Before relocating to Nashville, I was ministering in an area of New York City with a high concentration of men and women who worked in finance. When the Great Recession hit in 2008, and as financial institutions crashed and careers were ruined, many people expressed a feeling that they’d not only lost money and a career, but also a sense of self. When you work on Wall Street, you begin to believe you are what you do, and you are what you make. “What is she worth?” is a question taken quite literally. The metrics of human value are measured in terms of salaries and bonuses. When the salary and bonus disappear, so does the person’s worth. This becomes true not only in your peers’ eyes but also in your own. One multibillionaire lost half his net worth in the crash. Though he was still a multibillionaire, and though nothing about his quality of life had changed, he committed suicide. The shame of losing rank in the pecking order of the financial world turned him completely inward and caused him to self-destruct.
Kelly Osbourne, the famous daughter of Ozzy and Sharon Osbourne, disappeared from the public eye for an extended season. In 2010 she reappeared during Fashion Week with a new look and a new body. She’d lost 42 pounds, causing her new and curvy figure to become a major headline. When a journalist asked what motivated her to lose so much weight, she said she hated what she saw whenever she looked into the mirror. Osbourne measured her own value in comparison to other women, and was undone by the comparisons. Why don’t I look like this girl or that girl? she’d ask herself. But her shame wasn’t only internal. It was also reinforced externally by a culture that says (absurdly) that thin has value and full-bodied is worthless. “I took more hell from people for being fat,” she remarked, “than I did for being an absolute raging drug addict.”
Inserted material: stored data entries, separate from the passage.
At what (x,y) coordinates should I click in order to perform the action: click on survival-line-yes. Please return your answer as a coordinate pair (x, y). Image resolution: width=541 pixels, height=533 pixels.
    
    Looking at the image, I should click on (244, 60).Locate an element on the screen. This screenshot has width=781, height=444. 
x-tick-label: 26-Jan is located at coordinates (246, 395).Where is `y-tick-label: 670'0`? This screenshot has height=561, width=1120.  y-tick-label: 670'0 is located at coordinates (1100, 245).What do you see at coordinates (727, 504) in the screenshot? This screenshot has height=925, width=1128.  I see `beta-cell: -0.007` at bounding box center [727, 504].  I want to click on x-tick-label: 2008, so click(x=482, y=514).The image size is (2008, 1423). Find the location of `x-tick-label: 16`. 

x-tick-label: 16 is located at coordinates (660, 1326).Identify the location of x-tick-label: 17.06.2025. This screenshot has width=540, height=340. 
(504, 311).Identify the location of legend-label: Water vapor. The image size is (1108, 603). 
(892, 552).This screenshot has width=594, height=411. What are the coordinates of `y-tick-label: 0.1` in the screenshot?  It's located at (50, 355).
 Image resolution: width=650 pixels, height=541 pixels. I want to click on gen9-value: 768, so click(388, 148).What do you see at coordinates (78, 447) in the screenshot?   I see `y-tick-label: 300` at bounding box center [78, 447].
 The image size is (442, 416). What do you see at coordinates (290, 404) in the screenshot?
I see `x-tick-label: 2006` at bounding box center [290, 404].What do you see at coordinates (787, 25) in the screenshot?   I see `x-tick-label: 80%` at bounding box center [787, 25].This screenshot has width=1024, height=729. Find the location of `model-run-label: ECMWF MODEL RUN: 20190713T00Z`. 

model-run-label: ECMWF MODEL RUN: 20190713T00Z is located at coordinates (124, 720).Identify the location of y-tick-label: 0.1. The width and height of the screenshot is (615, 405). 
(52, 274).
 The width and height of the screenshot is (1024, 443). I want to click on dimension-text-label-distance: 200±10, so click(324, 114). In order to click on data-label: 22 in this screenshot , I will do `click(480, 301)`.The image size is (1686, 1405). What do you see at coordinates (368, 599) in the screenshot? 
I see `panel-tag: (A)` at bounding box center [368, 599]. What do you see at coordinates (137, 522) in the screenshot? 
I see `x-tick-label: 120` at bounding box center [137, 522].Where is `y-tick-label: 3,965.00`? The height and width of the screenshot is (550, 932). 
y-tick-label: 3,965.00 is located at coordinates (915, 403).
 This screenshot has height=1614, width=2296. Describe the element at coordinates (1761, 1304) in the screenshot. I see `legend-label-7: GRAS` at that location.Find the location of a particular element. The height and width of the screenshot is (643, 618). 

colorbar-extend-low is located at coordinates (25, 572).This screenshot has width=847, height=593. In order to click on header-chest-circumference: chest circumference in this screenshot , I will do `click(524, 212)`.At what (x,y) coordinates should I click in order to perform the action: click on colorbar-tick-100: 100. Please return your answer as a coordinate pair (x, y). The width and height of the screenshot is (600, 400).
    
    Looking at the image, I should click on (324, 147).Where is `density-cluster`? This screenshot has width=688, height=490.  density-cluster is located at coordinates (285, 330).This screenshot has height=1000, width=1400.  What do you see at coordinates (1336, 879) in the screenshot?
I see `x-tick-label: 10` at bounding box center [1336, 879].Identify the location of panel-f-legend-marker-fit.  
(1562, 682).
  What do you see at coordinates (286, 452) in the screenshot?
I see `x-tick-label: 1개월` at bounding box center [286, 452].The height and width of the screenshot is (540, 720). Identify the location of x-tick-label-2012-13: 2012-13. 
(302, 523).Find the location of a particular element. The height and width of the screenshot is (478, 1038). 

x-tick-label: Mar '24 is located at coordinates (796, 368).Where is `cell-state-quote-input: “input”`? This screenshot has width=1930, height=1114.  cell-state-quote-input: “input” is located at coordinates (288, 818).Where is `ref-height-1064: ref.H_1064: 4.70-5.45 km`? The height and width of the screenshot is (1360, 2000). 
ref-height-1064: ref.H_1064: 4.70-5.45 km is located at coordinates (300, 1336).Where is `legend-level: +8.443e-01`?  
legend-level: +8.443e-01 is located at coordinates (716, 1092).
What if there were a way to divorce ourselves from cultural pressures to be rich and beautiful? What if we no longer felt a need to prove ourselves, to validate our own existence in the world’s eyes and in our own? What if we began actually believing God has not called us to be awesome but to be humble, receptive, faithful, and free? What if our secret battle with shame was neutered, freeing us to turn our attention away from ourselves and toward our neighbors?
This is my greatest joy as a Christian pastor.